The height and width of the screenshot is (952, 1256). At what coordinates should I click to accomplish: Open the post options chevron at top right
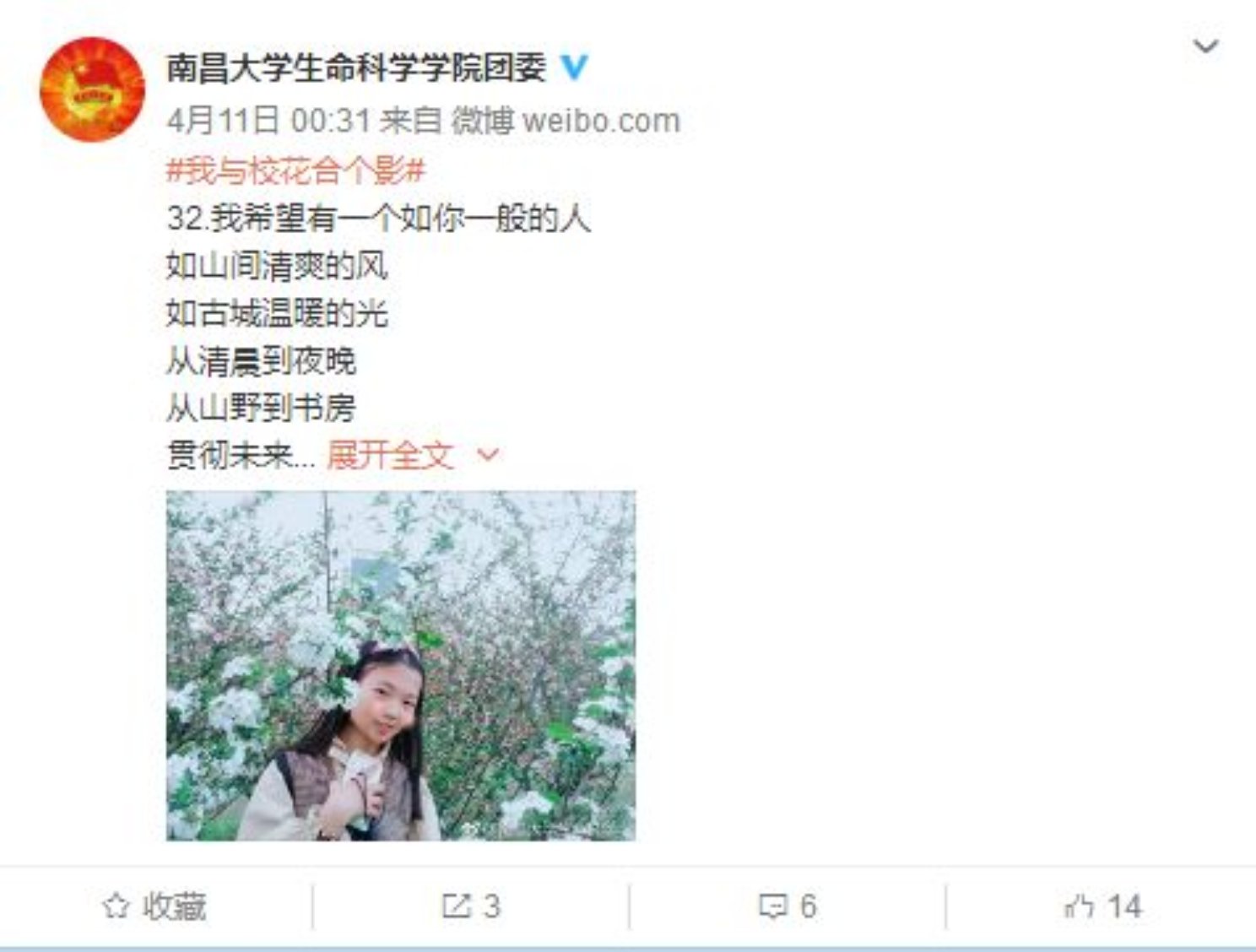tap(1205, 46)
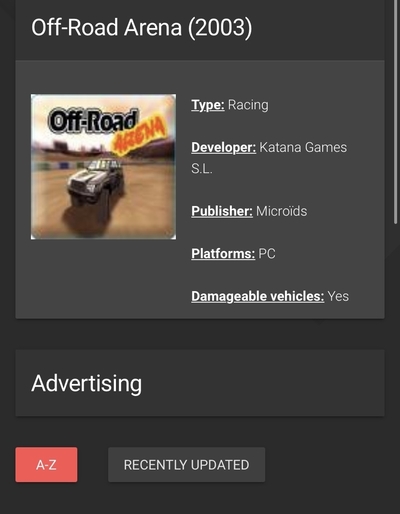The image size is (400, 514).
Task: Select the A-Z sorting button
Action: (46, 464)
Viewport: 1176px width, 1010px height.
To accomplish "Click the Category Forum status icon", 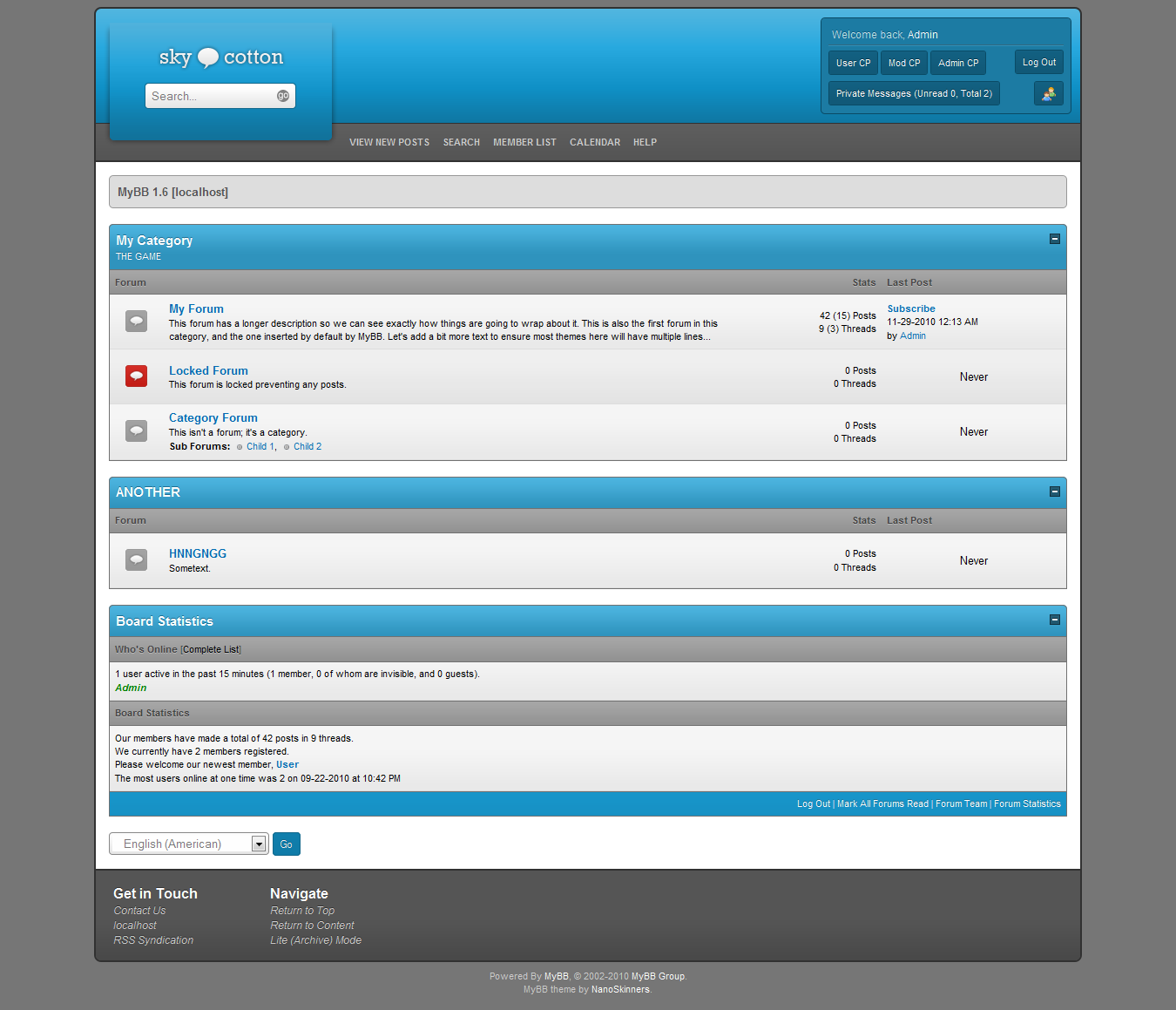I will [x=136, y=430].
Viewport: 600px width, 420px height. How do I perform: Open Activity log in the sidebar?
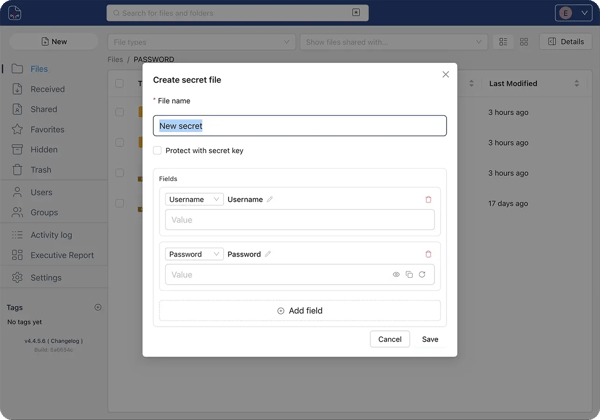pyautogui.click(x=50, y=235)
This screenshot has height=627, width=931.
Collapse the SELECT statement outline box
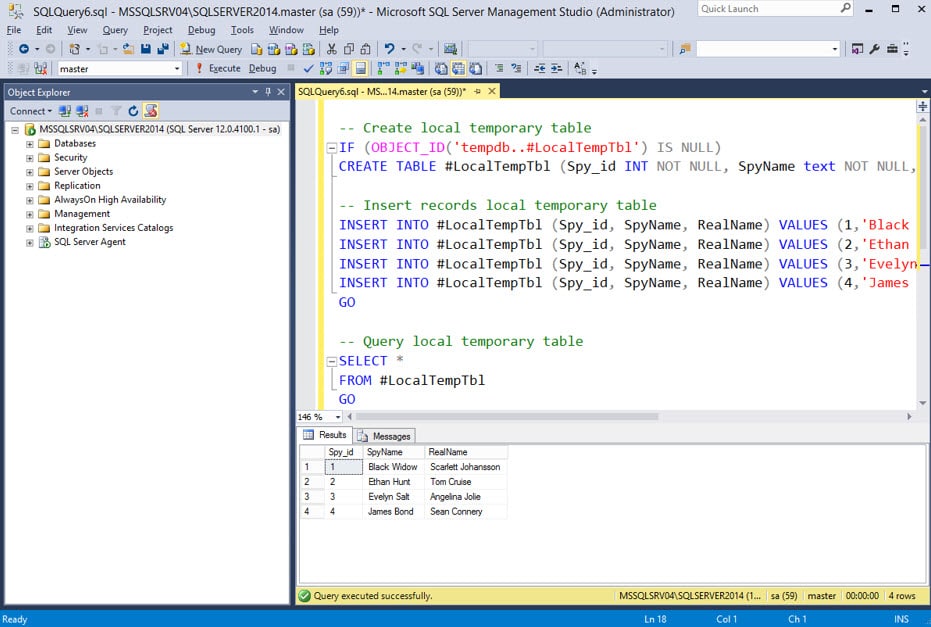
============================================================
### Aim of the task:
Each line from the one holding "This screenshot has height=627, width=931." through the last line of the records above must be duplicated exactly, and pictures must not be.

### Answer to the problem:
This screenshot has height=627, width=931.
Collapse the SELECT statement outline box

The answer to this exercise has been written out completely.